Infertility:
Indications for: CRINONE
Progesterone supplementation or replacement as part of an Assisted Reproductive Technology (ART) treatment for infertile women with progesterone deficiency.
Adult Dosage:
Supplementation: 1 applicatorful intravaginally once daily. Replacement: 1 applicatorful intravaginally twice daily. If pregnancy occurs, may continue treatment until placental autonomy is achieved (10–12 weeks).
Children Dosage:
Not applicable.
CRINONE Contraindications:
Undiagnosed vaginal bleeding. Breast or genital carcinoma. Liver dysfunction or disease. Missed abortion. Thrombophlebitis or thromboembolic disorders.

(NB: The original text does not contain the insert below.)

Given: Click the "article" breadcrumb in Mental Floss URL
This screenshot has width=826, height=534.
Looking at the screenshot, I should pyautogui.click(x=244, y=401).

CRINONE Warnings/Precautions:
Conditions aggravated by fluid retention. Depression. Include Pap smear with pretreatment exam. Discontinue if signs of thrombotic disorders (eg, thrombophlebitis, cerebrovascular disorders, pulmonary embolism, retinal thrombosis) occur. Pregnancy: see literature. Nursing mothers.
CRINONE Interactions:
Allow at least 6 hours between administration of this and other vaginally-administered products.
Adverse Reactions:
Mastodynia, constipation, somnolence, GI upset, headache, abdominal/perineal pain, nervousness, cramps, nocturia, depression, decreased libido, arthralgia, bloating, pain, vaginal candidiasis/discharge, dizziness, dyspareunia, pruritus genital, allergy, fatigue, urinary tract infection, others.
Drug Elimination:
Renal, fecal. Half-life: 5–20 minutes.
How Supplied:
Prefilled applicators—18